The National Security Agency paid $10 million to the security firm RSA to implement intentionally flawed encryption, according to a new report.
What's an encryption backdoor cost? When you're the NSA, apparently the fee is $10 million.
Intentional flaws created by the National Security Agency in RSA's encryption tokens were discovered in September, thanks to documents released by whistleblower Edward Snowden. It has now been revealed that RSA was paid $10 million by the NSA to implement those backdoors, according to a new report in Reuters.
Two people familiar with RSA's BSafe software told Reuters that the company had received the money in exchange for making the NSA's cryptographic formula as the default for encrypted key generation in BSafe.

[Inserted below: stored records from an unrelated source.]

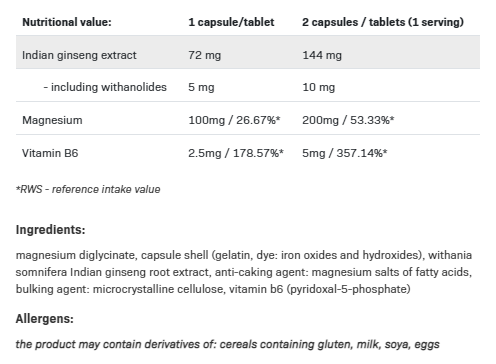This screenshot has height=364, width=496.
Task: Click the 2.5mg / 178.57% value
Action: point(236,153)
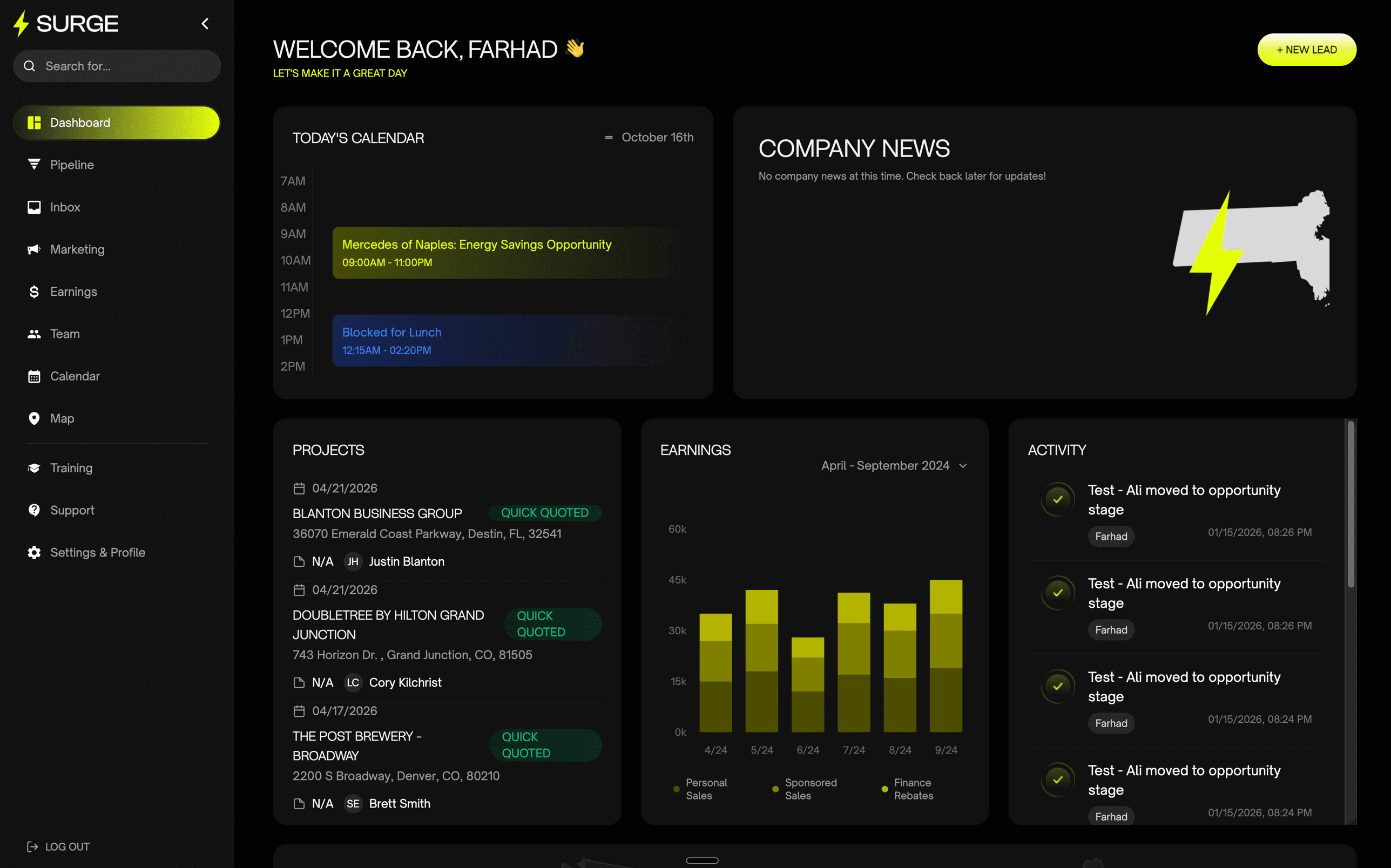Viewport: 1391px width, 868px height.
Task: Open the Map pin icon
Action: click(34, 418)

"Now we know that RSA was bribed," said security expert Bruce Schneier, who has been involved in the Snowden document analysis. "I sure as hell wouldn't trust them. And then they made the statement that they put customer security first," he said.
RSA, now owned by computer storage firm EMC Corp, has a long history of entanglement with the government. In the 1990s, the company was instrumental in stopping a government plan to include a chip in computers that would've allowed the government to spy on people.
It has also had its algorithms hacked before, as has RSA-connected VeriSign.
The new revelation is important, Schneier said, because it confirms more suspected tactics that the NSA employs.
"You think they only bribed one company in the history of their operations? What's at play here is that we don't know who's involved," he said.
Other companies that build widely-used encryption apparatus include Symantec, McAfee, and Microsoft. "You have no idea who else was bribed, so you don't know who else you can trust," Schneier said.
In a statement issued Sunday, RSA said it "categorically" denied recent reports.
"We have worked with the NSA, both as a vendor and an active member of the security community. We have never kept this relationship a secret and in fact have openly publicized it," the company said in a statement. "Our explicit goal has always been to strengthen commercial and government security."
The statement goes on to rebut a number of claims, including that the company knowingly introduced a flawed numbers generator into its encryption libraries.
Updated 12/22 at 6:50 p.m. with RSA comment.